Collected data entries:
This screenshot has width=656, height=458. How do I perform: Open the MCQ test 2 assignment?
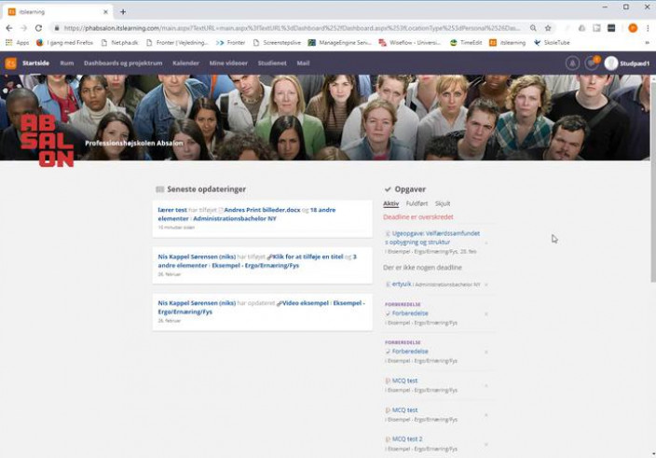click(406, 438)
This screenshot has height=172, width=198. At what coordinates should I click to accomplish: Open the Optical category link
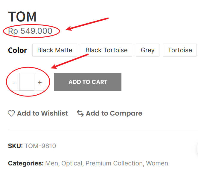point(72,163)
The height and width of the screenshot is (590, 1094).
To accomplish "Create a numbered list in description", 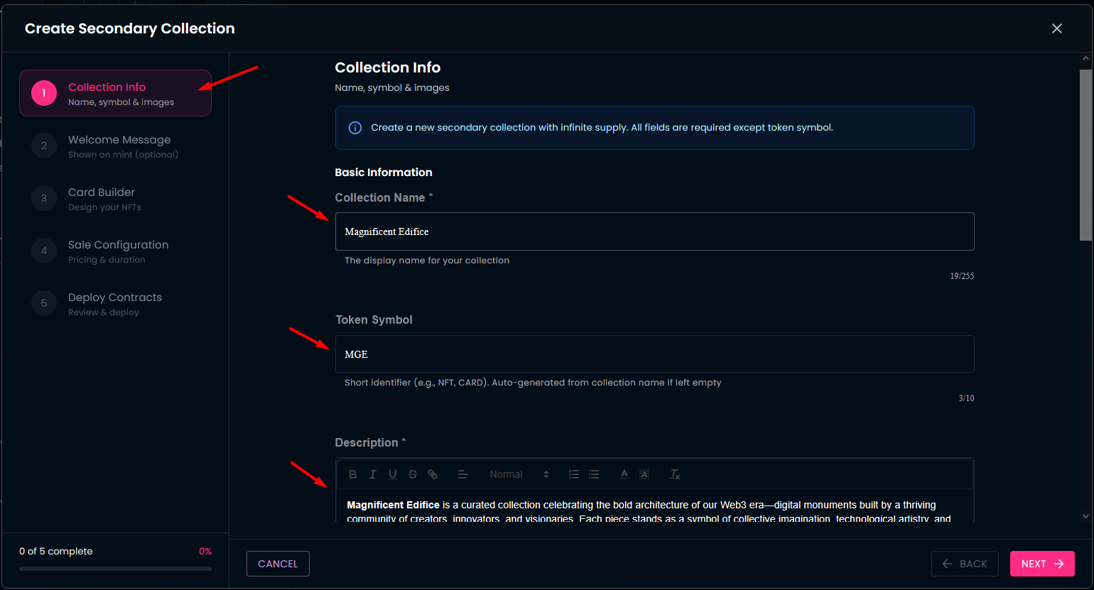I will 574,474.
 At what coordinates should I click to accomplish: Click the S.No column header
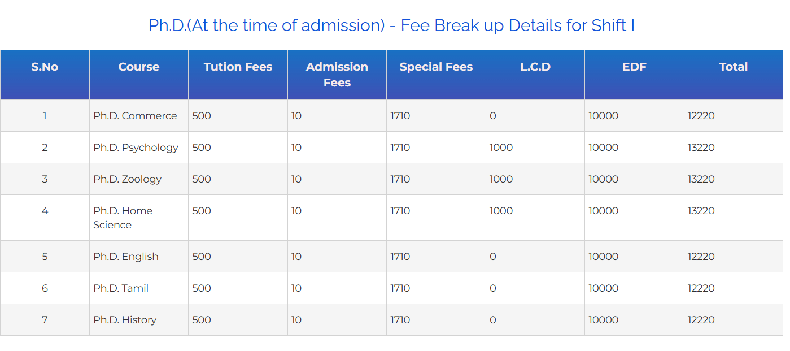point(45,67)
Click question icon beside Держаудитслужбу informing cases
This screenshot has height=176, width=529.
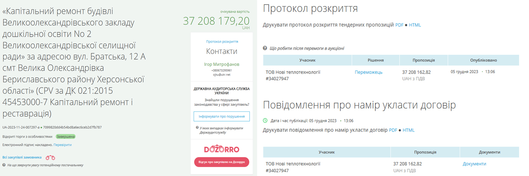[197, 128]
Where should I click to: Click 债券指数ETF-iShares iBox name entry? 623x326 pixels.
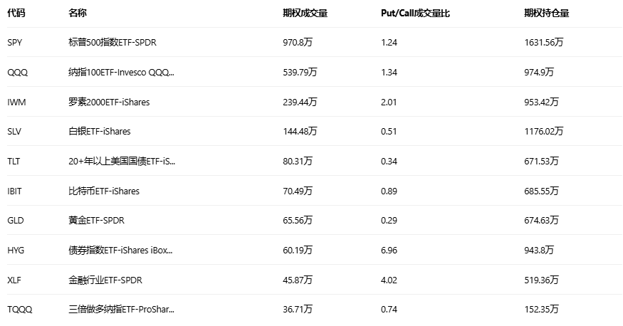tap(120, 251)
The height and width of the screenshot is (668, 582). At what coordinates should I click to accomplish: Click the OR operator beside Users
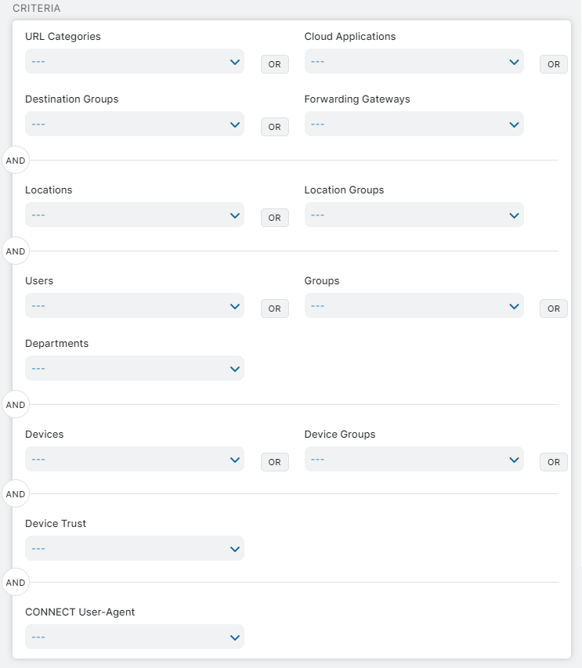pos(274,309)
==
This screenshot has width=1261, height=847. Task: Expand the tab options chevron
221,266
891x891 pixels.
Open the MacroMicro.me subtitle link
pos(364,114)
---
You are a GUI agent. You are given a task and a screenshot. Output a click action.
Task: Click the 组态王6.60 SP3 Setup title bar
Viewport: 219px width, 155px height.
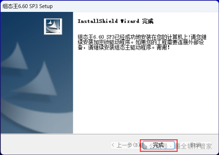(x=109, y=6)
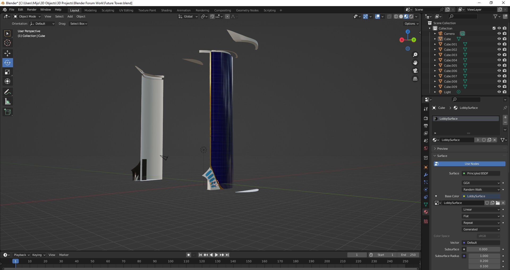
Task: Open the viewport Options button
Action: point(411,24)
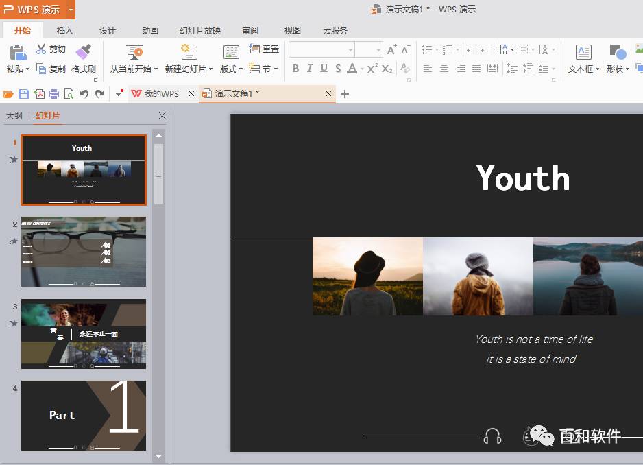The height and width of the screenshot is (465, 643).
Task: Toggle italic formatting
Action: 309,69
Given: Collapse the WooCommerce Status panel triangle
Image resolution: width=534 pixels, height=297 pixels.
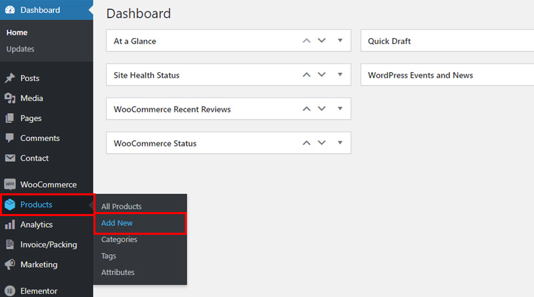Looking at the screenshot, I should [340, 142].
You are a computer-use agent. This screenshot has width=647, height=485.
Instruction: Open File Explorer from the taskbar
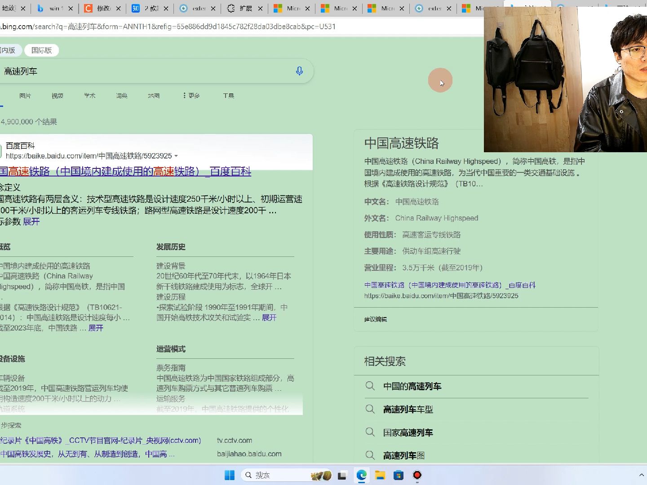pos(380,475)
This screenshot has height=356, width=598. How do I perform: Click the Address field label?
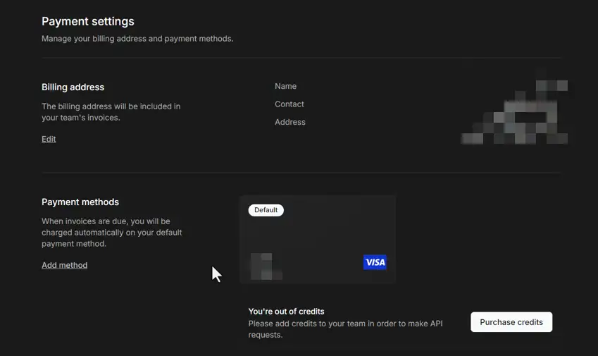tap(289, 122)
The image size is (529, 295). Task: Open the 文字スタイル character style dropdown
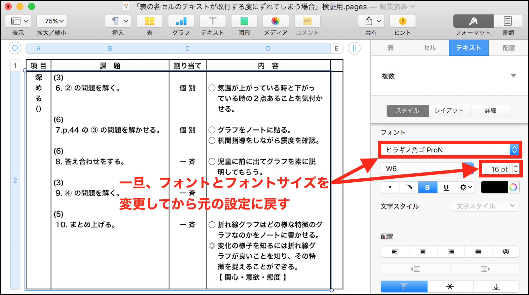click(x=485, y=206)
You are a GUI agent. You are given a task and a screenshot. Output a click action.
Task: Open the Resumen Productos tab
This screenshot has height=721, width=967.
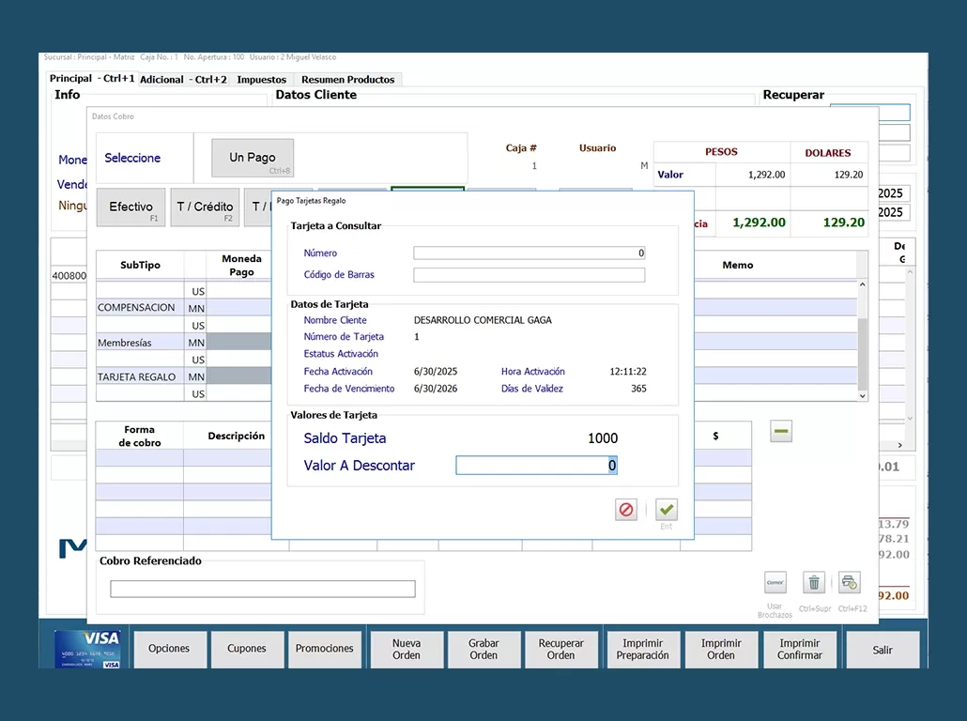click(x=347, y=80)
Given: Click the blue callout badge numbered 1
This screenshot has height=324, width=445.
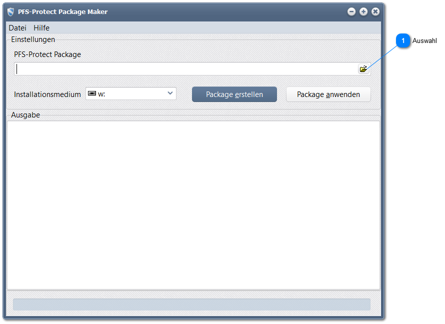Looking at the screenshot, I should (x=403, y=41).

PROBLEM TO WORK ON:
Within the data above, repeat exactly the lines from the one bearing "Task: Click the 组态王6.60 SP3 Setup title bar" through the one bearing "Given: Click the". Include no pictures and nothing else.

RESPONSE TO THE EXERCISE:
Task: Click the 组态王6.60 SP3 Setup title bar
Viewport: 219px width, 155px height.
(x=109, y=6)
Task: Open the viewport Options button
Action: point(411,24)
The height and width of the screenshot is (465, 643).
Task: Toggle italic formatting
Action: 309,69
Given: Collapse the WooCommerce Status panel triangle
Image resolution: width=534 pixels, height=297 pixels.
Looking at the screenshot, I should [340, 142].
You are a computer-use agent. This screenshot has width=647, height=485.
Instruction: Open File Explorer from the taskbar
pos(380,475)
This screenshot has height=356, width=598. How do I perform: Click the Address field label?
tap(289, 122)
The image size is (529, 295). Task: Open the 文字スタイル character style dropdown
click(x=485, y=206)
You are a GUI agent. You are given a task and a screenshot. Output a click action.
Task: Open the Resumen Productos tab
This screenshot has height=721, width=967.
click(x=347, y=80)
Given: Click the blue callout badge numbered 1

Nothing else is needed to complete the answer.